▶ [Texto]:
┌──

E acrescenta: "Ainda hoje, aliás, me considero jornalista", referindo o seu "orgulho" em ter a Carteira Profissional com o "número 18".

Recuando no tempo, Balsemão conta, na sua autobiografia, que com a morte política de Salazar - em 1968 - sentiu a "necessidade, ou talvez a obrigação, de uma maior intervenção política".

Em 1969 houve eleições "e integrei a chamada Ala Liberal do Parlamento, sem abandonar as minhas funções no Diário Popular", prossegue, sendo que, no ano seguinte, uma das suas iniciativas foi a apresentação, "com Francisco Sá Carneiro, de um projeto de Lei de Imprensa", que foi rejeitado.

Este projeto "provocou a indignação de Brás Medeiros e, por influência deste, do meu tio Xico. Ideias constantes desse projeto, como a criação de Conselhos de Redação com alguns poderes, assustaram muita gente na altura", relata.

Sobre a Ala Liberal, conta que "ao contrário do que se pensa, nunca foi um grupo político organizado", mas antes "surge como expressão do desalento de um número reduzido de deputados da X Legislatura da Assembleia Nacional (1969/1973)".

Nos três anos que se seguiram "e aproveitando a visibilidade que fui ganhando como deputado, nunca descurei a luta pela liberdade de expressão, embora, como era minha obrigação, o meu campo de atuação política tenha sido mais vasto", diz.

"Projeto inovador na área da imprensa"

Entretanto, a partir de 1972 começou a "magicar no Expresso" e, em janeiro do ano seguinte, o jornal nasce.

Um jornal "onde investi parte do dinheiro que arrecadara com a venda da minha quota na sociedade proprietária do Diário Popular".

Em 1973, os principais grupos de média estavam nas mãos de proprietários afetos ao Governo.

Na origem do semanário "estava a minha vontade de provar a mim próprio, à família e ao mundo que era capaz de lançar e triunfar um projeto inovador na área da imprensa". Na altura tinha 34 anos.

Entretanto, passa pelo Governo durante três anos e meio (um como ministro-adjunto de Sá Carneiro e dois anos e meio como primeiro-ministro) e regressa à Duque de Palmela (onde ficava o "Expresso" na altura) em junho de 1983, depois "de uma breve pausa para descansar e lamber as feridas causadas pela política e, sobretudo", pelo seu partido.

Em 1988, o Governo reprivatiza os média que tinham sido nacionalizados, e é aberto um concurso público para a venda de A Capital e a proposta da Sojornal vence.

"A Capital foi um bom negócio desde que a adquirimos, em 1988, até 1999", quando em novembro desse ano, o diretor do título António Matos propôs à Sojornal um "acordo de cavalheiros" e transferiu-se a propriedade, sem custos, para o diretor e trabalhadores que aderiram à iniciativa, diz.

└──

▶ [Enunciado]: Dê seguimento ao texto sobre Balsemão e o Expresso a partir do ponto em que termina. A listagem apresentada a seguir provém de outra fonte.

▶ [Dados]:
┌──

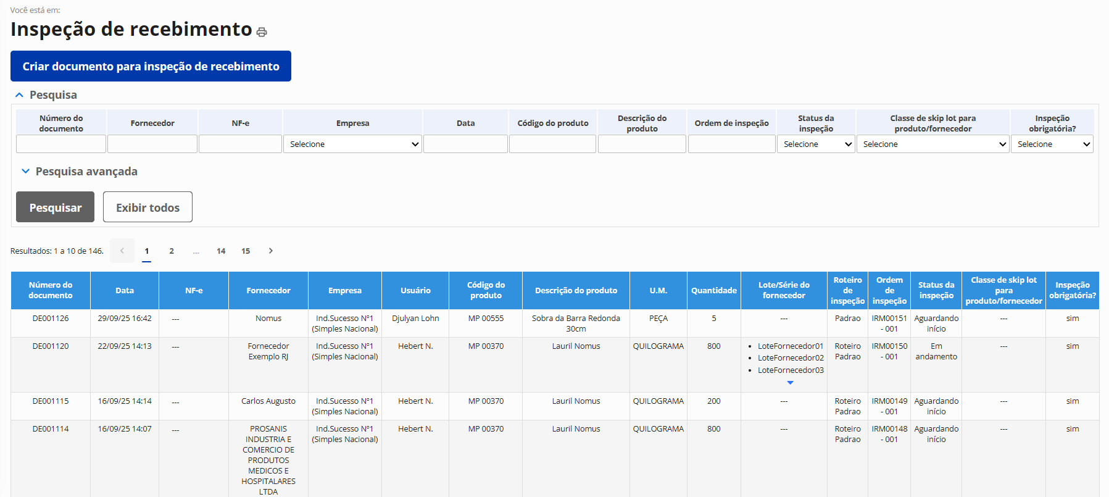Expand Pesquisa avançada section

point(26,172)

└──

▶ [Resposta]:
Outro investimento nos média foi o Jornal da Região, "outra experiência que, como no caso de A Capital, funcionou bem durante algum tempo, mas não resultou em pleno" e teve de ser vendido.

A vida profissional de Balsemão "foi-se concentrando, a partir de 1990, no projeto SIC e isso prolongou-se até hoje".

"Vi Armstrong pisar a lua e Curiosity deslizar em Marte"

Em 6 de outubro de 1992 nasceu a SIC, com o advento dos canais privados, um projeto que era para um canal generalista, mas que hoje conta com cinco canais temáticos - SIC Notícias, SIC Radical, SIC, Mulher, SIC Kids e SIC Caras -, mais a SIC Internacional, e o 'streaming' Opto, lançado em novembro de 2020.

Sobre o 'clube' Bilderberg, conta que em "todo o seu historial" neste grupo "a coroa de glória terá sido a organização e concretização do plenário em Portugal, em 1999", que contou com o apoio dos chefes de Estado e do Governo de então.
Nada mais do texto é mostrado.